LE SEIGNEUR DE LA GUERRE (The War Lord) réalisé par Franklin J. Schaffner, disponible en Combo Blu-ray + DVD le 15 juin 2023 chez Sidonis Calysta.

Acteurs : Charlton Heston, Richard Boone, Rosemary Forsyth, Maurice Evans, Guy Stockwell, Niall MacGinnis, James Farentino, Henry Wilcoxon…

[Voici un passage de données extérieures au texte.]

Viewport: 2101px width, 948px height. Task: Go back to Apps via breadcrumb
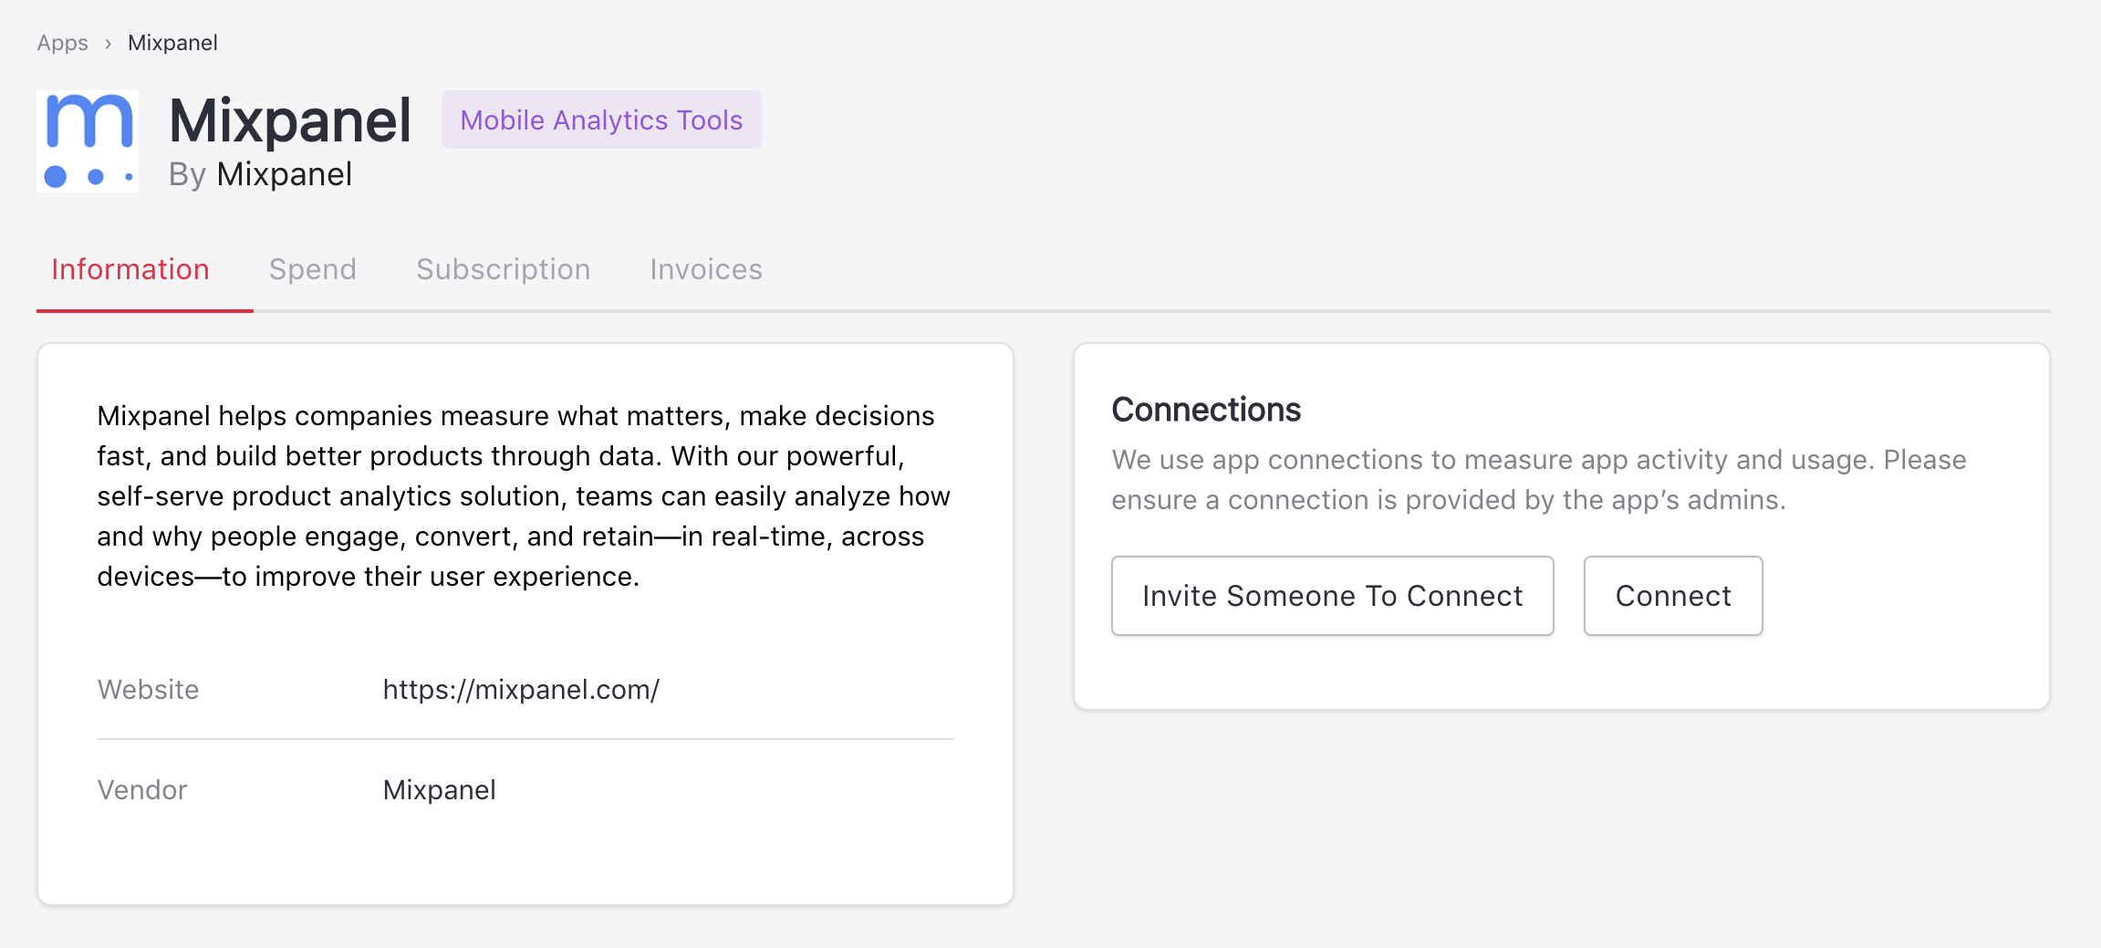coord(62,43)
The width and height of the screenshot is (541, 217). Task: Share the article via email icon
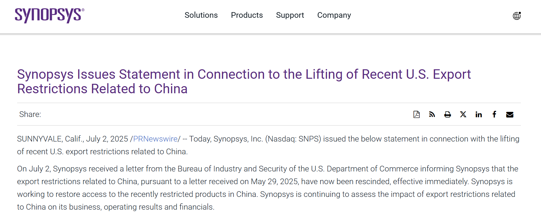click(510, 115)
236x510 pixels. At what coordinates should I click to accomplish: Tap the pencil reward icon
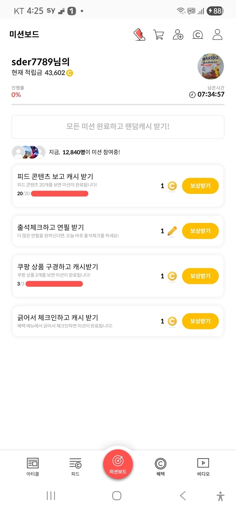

Scénario : John Collier & Millard Kaufman, d’après la pièce de Leslie Stevens

Photographie : Russell Metty

Musique : Jerome Moross

Durée : 2h01

Date de sortie initiale : 1965

LE FILM

Dans la Normandie du XI° siècle, le chevalier Chrysagon de la Cruex reçoit un fief avec pour mission de son suzerain normand, le duc de Gent, de le défendre contre les invasions de barbares. Lors d’une chasse, il remarque une belle jeune femme du village sur le point de se marier. Il apprend peu après que de vieilles coutumes païennes, toujours respectées dans le village, accordent le droit au seigneur de passer la nuit de noces avec la jeune épousée…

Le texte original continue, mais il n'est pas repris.